The paradox, of course, is that self-destructive behavior is never completely confined to the individual. All self-destructive behaviors have a “second hand smoke” effect on society. (Perhaps self-destructive is the wrong word. We could substitute poor health choices or some other term, but I think that we all know what I’m talking about.)
Let’s move on to the issue of obesity. This issue is where the tobacco issue was one or two decades ago. The focus remains on the effects of poor personal dietary choices. Social determinants such as stricter regulation of fast food and subsidies for healthier food choices are seen as out of bounds in the current discussion. Such political moves are seen as a distraction away from forcing individuals to take 100% responsibility for their own actions. Despite an appreciation for the easy availability of junk food from crib to grave, a lifestyle that promotes fast food consumption, and an economy that makes poor health choices more economical than good ones, obesity is made into a purely moral or medical problem. The “second hand smoke” effects of obesity include increased rates of diabetes, heart disease and other chronic problems; inability to work and increased absenteeism; increased health care costs; and many others. These are probably ultimately more harmful than the effects of tobacco, but they are less directly harmful than second hand smoke. No one is going to get cancer from sitting next to an obese person eating a cheeseburger.
The relevance of these issues to the current political process is obvious. First of all, each presidential candidate is currently rolling out there own version of health care reform. Most try to expand health insurance coverage in different ways. Some advocate the elimination of private health insurance companies, but most don’t. Nevertheless, they all fall short in light of the paradigm that I’ve described above. As is evident from the evidence on premature deaths, more medical care is only a small—albeit necessary—part of the solution. The correct solution requires an integrated approach that takes into account the social determinants of health.
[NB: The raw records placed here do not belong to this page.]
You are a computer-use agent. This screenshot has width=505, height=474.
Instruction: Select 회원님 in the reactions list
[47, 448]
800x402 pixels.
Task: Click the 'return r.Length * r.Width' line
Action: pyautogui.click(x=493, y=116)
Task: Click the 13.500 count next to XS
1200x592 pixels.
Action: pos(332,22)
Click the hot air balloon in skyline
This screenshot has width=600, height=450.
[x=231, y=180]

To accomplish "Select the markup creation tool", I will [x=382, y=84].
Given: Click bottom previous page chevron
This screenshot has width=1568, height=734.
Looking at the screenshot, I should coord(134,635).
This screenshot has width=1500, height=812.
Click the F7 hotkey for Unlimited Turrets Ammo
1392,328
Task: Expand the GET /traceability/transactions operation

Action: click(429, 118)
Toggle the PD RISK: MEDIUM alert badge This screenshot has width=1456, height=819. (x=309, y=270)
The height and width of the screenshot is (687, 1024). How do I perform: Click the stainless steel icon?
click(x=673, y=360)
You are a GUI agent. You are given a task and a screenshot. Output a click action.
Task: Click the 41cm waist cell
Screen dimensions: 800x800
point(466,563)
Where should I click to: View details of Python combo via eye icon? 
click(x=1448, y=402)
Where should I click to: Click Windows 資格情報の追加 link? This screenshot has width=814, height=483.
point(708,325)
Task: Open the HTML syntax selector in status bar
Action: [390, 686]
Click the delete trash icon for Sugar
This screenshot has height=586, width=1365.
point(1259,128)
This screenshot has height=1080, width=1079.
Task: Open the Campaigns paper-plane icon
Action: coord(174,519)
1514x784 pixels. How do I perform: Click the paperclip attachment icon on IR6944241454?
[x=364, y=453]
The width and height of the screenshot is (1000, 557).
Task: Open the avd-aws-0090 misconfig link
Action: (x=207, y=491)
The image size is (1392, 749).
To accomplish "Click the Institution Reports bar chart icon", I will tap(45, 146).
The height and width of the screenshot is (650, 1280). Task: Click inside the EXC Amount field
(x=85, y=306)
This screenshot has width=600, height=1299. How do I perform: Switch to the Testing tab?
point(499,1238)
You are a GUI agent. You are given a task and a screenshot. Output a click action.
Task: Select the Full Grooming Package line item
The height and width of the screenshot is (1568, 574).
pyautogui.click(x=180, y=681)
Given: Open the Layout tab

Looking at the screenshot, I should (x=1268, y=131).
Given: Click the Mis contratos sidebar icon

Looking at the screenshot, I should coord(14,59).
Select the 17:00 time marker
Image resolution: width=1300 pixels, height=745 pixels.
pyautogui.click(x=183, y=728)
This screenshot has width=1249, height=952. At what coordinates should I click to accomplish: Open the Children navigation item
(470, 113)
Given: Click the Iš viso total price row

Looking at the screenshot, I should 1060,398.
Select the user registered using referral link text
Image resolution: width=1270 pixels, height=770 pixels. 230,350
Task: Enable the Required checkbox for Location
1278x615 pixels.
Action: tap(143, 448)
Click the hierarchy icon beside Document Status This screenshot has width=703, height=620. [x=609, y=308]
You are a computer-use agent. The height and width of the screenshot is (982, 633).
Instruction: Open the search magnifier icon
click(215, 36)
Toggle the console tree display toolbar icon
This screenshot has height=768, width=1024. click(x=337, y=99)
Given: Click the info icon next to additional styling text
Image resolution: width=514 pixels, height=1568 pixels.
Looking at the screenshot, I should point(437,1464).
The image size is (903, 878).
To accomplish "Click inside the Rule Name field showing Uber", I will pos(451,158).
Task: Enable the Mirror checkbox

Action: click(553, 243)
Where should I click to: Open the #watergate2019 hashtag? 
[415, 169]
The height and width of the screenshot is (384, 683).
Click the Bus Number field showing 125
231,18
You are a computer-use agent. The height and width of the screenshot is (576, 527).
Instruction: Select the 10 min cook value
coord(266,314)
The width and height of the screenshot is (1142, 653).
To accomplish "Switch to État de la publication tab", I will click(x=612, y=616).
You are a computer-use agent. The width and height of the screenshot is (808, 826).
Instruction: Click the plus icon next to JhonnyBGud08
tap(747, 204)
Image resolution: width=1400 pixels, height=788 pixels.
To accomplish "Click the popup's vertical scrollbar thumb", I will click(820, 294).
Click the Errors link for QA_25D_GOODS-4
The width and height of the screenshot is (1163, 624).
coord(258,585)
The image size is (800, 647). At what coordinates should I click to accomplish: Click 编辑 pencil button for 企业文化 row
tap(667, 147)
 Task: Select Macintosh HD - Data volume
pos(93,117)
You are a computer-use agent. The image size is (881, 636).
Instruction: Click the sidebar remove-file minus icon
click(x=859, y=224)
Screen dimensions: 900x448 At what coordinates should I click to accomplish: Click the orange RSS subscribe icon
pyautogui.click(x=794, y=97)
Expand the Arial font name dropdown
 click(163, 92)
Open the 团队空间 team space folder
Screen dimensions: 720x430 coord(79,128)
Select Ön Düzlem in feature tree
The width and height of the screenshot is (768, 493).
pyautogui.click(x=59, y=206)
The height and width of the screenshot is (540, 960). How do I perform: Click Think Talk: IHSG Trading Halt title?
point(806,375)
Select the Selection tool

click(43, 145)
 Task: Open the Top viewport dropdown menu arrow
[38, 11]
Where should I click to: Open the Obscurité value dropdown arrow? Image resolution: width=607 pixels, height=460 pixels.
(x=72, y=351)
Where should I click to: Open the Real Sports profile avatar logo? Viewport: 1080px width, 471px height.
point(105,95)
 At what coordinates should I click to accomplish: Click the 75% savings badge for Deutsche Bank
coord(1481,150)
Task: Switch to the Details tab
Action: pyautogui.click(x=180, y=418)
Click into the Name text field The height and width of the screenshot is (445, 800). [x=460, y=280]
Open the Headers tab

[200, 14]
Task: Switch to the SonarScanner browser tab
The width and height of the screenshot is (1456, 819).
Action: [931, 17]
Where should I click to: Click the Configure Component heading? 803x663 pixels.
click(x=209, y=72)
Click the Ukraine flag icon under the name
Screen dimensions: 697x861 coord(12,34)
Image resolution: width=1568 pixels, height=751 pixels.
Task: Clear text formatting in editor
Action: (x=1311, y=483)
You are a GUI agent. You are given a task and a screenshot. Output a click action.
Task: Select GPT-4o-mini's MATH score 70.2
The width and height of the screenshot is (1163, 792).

The most effective political response to the health needs of our country would break down the divide between the biological and social determinants of health, and it would promote a policy approach that moves beyond a self-serving exclusive focus on individual responsibility, and accept the political responsibility to hold industry accountable through strong regulations when necessary.
Of course, political will is weak these days. Economic interests are strong and dominant. But that should not stop us from formulating the problem correctly. An incorrect formulation of the problem is a narrow focus on simply expanding access to medical care. In short, universal health care is a necessary step. But it is not sufficient toward achieving the health gains that we should all expect.
Health is a political issue, not just a medical one.